#### RECORDED INFORMATION:

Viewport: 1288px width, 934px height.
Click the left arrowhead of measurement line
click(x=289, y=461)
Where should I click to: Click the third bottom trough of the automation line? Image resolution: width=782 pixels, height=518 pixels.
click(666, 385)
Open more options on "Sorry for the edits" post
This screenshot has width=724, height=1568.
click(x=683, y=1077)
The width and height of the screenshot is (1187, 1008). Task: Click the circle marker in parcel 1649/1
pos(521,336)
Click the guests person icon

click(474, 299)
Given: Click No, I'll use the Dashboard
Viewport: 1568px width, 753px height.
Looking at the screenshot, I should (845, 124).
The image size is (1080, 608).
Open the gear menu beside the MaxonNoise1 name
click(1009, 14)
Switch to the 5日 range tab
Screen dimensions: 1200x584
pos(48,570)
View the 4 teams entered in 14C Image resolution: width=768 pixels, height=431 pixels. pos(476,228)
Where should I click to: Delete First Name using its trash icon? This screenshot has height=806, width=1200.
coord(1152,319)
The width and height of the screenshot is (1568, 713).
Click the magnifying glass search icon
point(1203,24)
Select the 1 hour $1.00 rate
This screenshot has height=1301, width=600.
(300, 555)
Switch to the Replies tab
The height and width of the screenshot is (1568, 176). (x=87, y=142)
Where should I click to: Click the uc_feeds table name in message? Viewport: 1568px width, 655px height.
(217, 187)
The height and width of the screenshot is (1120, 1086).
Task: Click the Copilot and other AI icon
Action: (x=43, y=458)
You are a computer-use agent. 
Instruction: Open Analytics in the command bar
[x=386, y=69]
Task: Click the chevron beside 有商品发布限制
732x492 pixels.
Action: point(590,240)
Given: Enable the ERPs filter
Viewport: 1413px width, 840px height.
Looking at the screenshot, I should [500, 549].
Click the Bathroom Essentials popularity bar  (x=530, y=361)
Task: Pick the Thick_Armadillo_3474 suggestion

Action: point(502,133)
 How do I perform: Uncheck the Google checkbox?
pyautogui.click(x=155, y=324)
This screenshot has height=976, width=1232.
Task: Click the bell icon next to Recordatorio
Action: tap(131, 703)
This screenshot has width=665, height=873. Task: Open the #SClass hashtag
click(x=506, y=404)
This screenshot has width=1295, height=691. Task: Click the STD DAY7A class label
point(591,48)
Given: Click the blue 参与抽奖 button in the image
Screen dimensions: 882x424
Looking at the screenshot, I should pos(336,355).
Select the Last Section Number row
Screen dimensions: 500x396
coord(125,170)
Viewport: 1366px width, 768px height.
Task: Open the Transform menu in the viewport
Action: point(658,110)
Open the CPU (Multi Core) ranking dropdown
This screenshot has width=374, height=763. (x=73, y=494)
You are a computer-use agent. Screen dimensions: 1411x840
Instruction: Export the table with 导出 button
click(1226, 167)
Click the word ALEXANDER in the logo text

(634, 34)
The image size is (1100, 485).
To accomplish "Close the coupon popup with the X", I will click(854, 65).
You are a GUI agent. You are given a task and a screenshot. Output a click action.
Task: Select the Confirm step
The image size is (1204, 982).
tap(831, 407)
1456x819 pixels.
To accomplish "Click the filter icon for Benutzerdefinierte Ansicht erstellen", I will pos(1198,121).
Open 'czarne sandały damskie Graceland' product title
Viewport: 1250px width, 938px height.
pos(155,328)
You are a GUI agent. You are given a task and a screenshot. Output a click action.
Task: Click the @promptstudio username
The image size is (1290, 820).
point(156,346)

#### WHAT YOU ARE ASKED TO DO:
Repeat every one of the lines above word for word, from the first to the last.

#### TASK ANSWER:
Viewport: 1288px width, 934px height.
Click the left arrowhead of measurement line
click(x=289, y=461)
Where should I click to: Click the third bottom trough of the automation line? Image resolution: width=782 pixels, height=518 pixels.
click(666, 385)
Open more options on "Sorry for the edits" post
This screenshot has width=724, height=1568.
click(x=683, y=1077)
The width and height of the screenshot is (1187, 1008). Task: Click the circle marker in parcel 1649/1
pos(521,336)
Click the guests person icon

click(474, 299)
Given: Click No, I'll use the Dashboard
Viewport: 1568px width, 753px height.
Looking at the screenshot, I should (845, 124).
The image size is (1080, 608).
Open the gear menu beside the MaxonNoise1 name
click(1009, 14)
Switch to the 5日 range tab
Screen dimensions: 1200x584
pos(48,570)
View the 4 teams entered in 14C Image resolution: width=768 pixels, height=431 pixels. pos(476,228)
Where should I click to: Delete First Name using its trash icon? This screenshot has height=806, width=1200.
coord(1152,319)
The width and height of the screenshot is (1568, 713).
Click the magnifying glass search icon
point(1203,24)
Select the 1 hour $1.00 rate
This screenshot has height=1301, width=600.
(300, 555)
Switch to the Replies tab
The height and width of the screenshot is (1568, 176). (x=87, y=142)
Where should I click to: Click the uc_feeds table name in message? Viewport: 1568px width, 655px height.
(217, 187)
The height and width of the screenshot is (1120, 1086).
Task: Click the Copilot and other AI icon
Action: (x=43, y=458)
You are a computer-use agent. 
Instruction: Open Analytics in the command bar
[x=386, y=69]
Task: Click the chevron beside 有商品发布限制
732x492 pixels.
Action: point(590,240)
Given: Enable the ERPs filter
Viewport: 1413px width, 840px height.
Looking at the screenshot, I should [500, 549].
Click the Bathroom Essentials popularity bar  (x=530, y=361)
Task: Pick the Thick_Armadillo_3474 suggestion

Action: point(502,133)
 How do I perform: Uncheck the Google checkbox?
pyautogui.click(x=155, y=324)
This screenshot has height=976, width=1232.
Task: Click the bell icon next to Recordatorio
Action: tap(131, 703)
This screenshot has width=665, height=873. Task: Open the #SClass hashtag
click(x=506, y=404)
This screenshot has width=1295, height=691. Task: Click the STD DAY7A class label
point(591,48)
Given: Click the blue 参与抽奖 button in the image
Screen dimensions: 882x424
Looking at the screenshot, I should pos(336,355).
Select the Last Section Number row
Screen dimensions: 500x396
coord(125,170)
Viewport: 1366px width, 768px height.
Task: Open the Transform menu in the viewport
Action: point(658,110)
Open the CPU (Multi Core) ranking dropdown
This screenshot has width=374, height=763. (x=73, y=494)
You are a computer-use agent. Screen dimensions: 1411x840
Instruction: Export the table with 导出 button
click(1226, 167)
Click the word ALEXANDER in the logo text

(634, 34)
The image size is (1100, 485).
To accomplish "Close the coupon popup with the X", I will click(854, 65).
You are a GUI agent. You are given a task and a screenshot. Output a click action.
Task: Select the Confirm step
The image size is (1204, 982).
tap(831, 407)
1456x819 pixels.
To accomplish "Click the filter icon for Benutzerdefinierte Ansicht erstellen", I will pos(1198,121).
Open 'czarne sandały damskie Graceland' product title
Viewport: 1250px width, 938px height.
pos(155,328)
You are a GUI agent. You are given a task and a screenshot. Output a click action.
Task: Click the @promptstudio username
The image size is (1290, 820).
point(156,346)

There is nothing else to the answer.